Reliability: Reasoning loops must be resume-able if a worker fails.

Scalability: Support horizontal scaling of workers to handle high-concurrency tool execution.

Security: Strict isolation of code execution (sandboxing).

Extensibility: Easy plug-and-play architecture for adding new tools.

Estimation

Throughput: 10,000 tasks per day.

Average Reasoning Steps: 5 steps per task.

Storage: ~50KB per task (logs + context). 10k * 50KB = 500MB/day (~180GB/year).

Compute: LLM latency is the bottleneck (1-5s per step). Workers are IO-bound waiting for LLM/Tools.

Blueprint

Concise Summary: An asynchronous, event-driven architecture where an API accepts tasks, a Task Queue manages the workload, and specialized Agent Workers execute the ReAct (Reason+Act) loop using external LLMs and sandboxed tools.

Major Components:

API Gateway: Handles client authentication and task submission.

Agent Orchestrator (Worker): The core logic that manages the LLM reasoning loop and state transitions.

Task Queue: Decouples the API from long-running reasoning processes.

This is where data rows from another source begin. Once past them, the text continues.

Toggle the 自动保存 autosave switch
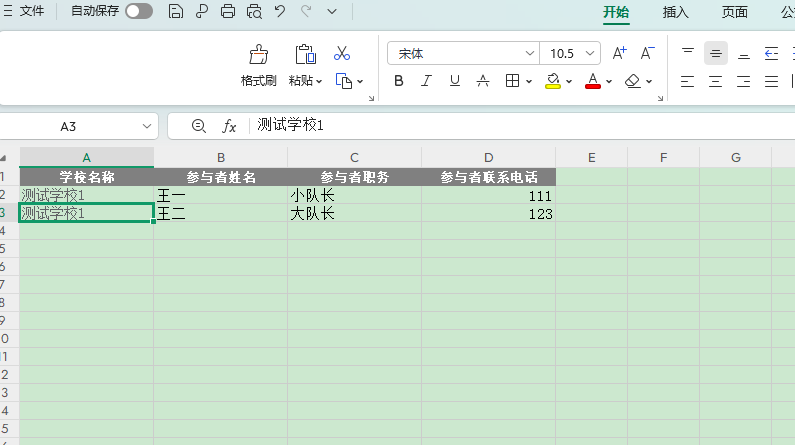The height and width of the screenshot is (445, 795). click(x=139, y=12)
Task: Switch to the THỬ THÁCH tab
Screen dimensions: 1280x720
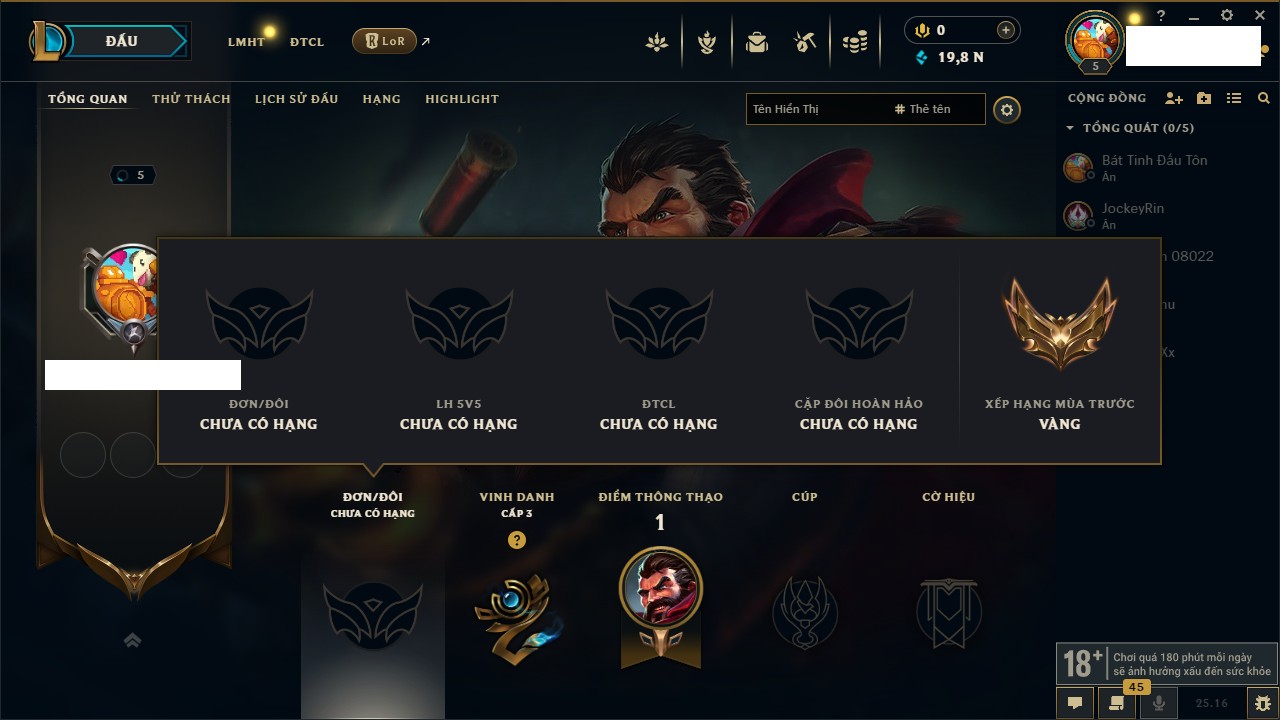Action: coord(191,99)
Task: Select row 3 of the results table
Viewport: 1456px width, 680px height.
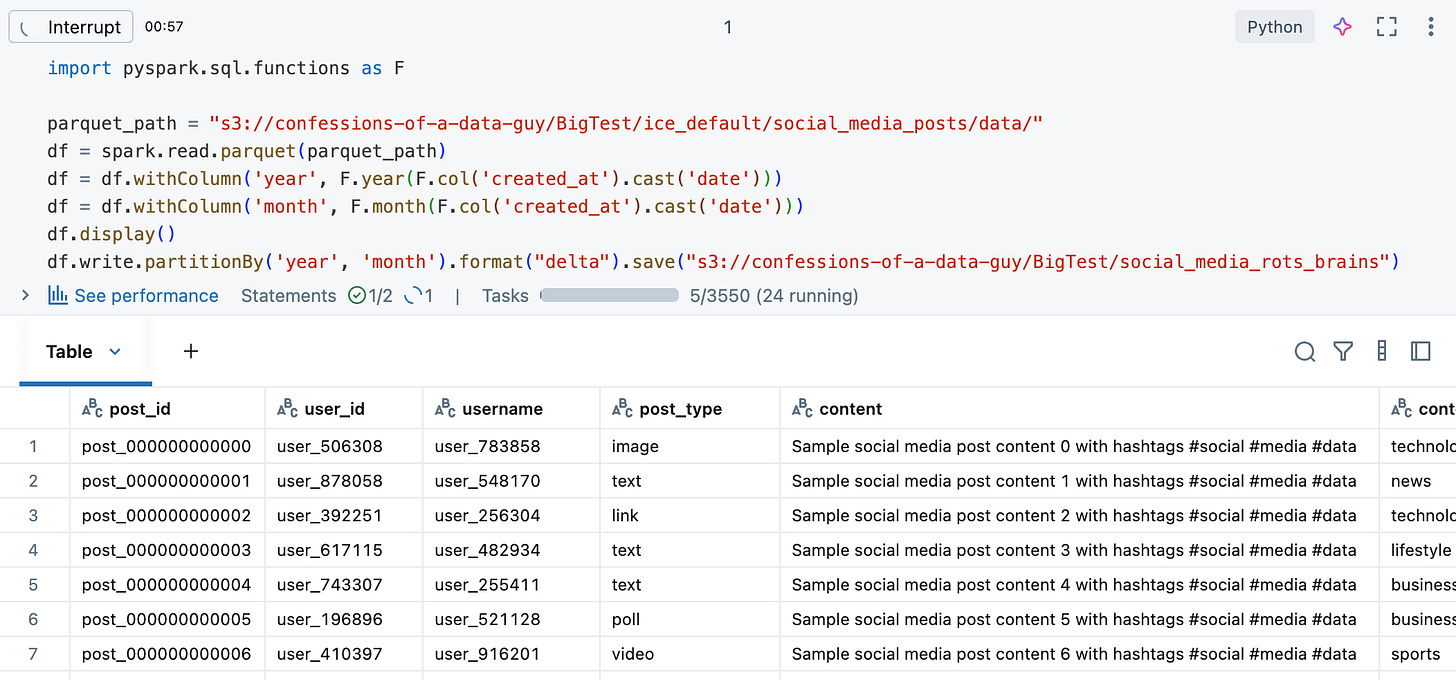Action: [x=35, y=515]
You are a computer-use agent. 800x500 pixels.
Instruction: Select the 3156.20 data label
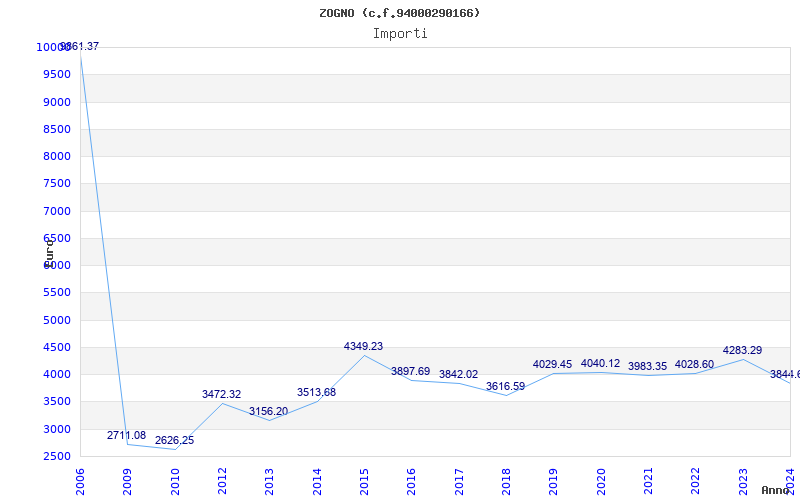pyautogui.click(x=268, y=411)
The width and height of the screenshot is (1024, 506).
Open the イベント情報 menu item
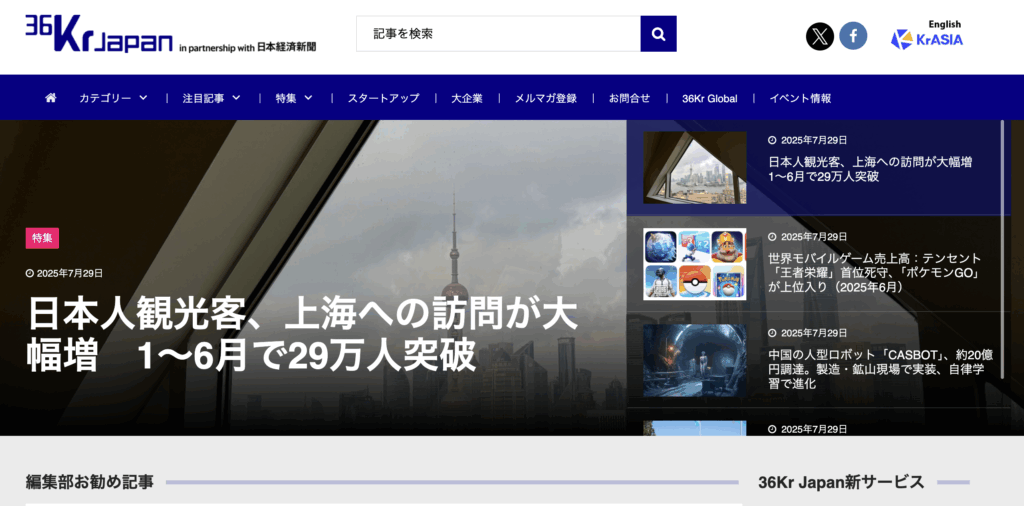pos(800,98)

State Store (Postgres): Persists the agent's memory, execution logs, and final results.

Tool Sandbox: A secure environment for executing code or API calls.

Simplicity Audit: This design avoids complex multi-agent frameworks (like AutoGen) in favor of a single-agent worker model to minimize orchestration overhead for the MVP.

High Level Architecture

Sub-system Deep Dive

Service

Topology & Scaling:

API Gateway: Stateless Node.js or FastAPI instances scaled horizontally.

Agent Worker: Python-based (due to LangChain/LlamaIndex ecosystem) workers scaled based on queue depth.

API Spec:

POST /v1/tasks: Submit a new task; returns task_id.

GET /v1/tasks/{id}: Polling for status and logs.

GET /v1/tasks/{id}/stream: WebSocket/SSE for real-time reasoning updates.

Storage

Data Model:

Tasks: {id, user_id, status, input_query, final_output, created_at}.

AgentLogs: {id, task_id, step_number, thought, tool_name, tool_input, tool_output}.

Database Logic:

Postgres: Used for durability. We index user_id and status.

Vector DB (Optional for MVP): If RAG is required, use pgvector to store and retrieve relevant documents.

Cache

Data Structures: Redis Hash for current session context.

TTLs: 24-hour TTL for active reasoning steps to prevent memory leaks.

Logic: Stores the current "Window" of the conversation to feed back into the LLM prompt for the next step in the loop.

Messaging

Topic Structure: agent_tasks (FIFO queue).

Delivery Guarantees: At-least-once delivery.

Consumers: Agent Workers subscribe to the queue, acknowledge the message only after the task reaches a terminal state (Success/Failure) or a checkpoint.

Wrap Up

Advanced Topics

Trade-offs:

Consistency vs. Latency: We sacrifice immediate consistency for user experience by using an asynchronous model. The user doesn't wait for the LLM; they watch it work.

State Management: Using Redis for context and Postgres for history adds complexity but ensures that a worker crash doesn't lose the entire reasoning chain.

Bottlenecks:

LLM Rate Limits: External providers often limit Tokens Per Minute (TPM).

Sequential Logic: The ReAct loop is naturally sequential, making it hard to parallelize a single task's reasoning.

Failure Handling:

Retry Logic: Exponential backoff for Tool/LLM failures.

Human-in-the-loop: For high-uncertainty tool calls, the worker transitions the task to PENDING_APPROVAL status.

Alternatives & Optimization:

Alternative: Instead of a custom Sandbox, use E2B or Modal for serverless code execution environments.

Optimization: Implement Semantic Caching (GPTCache) to skip the LLM reasoning for identical queries handled previously.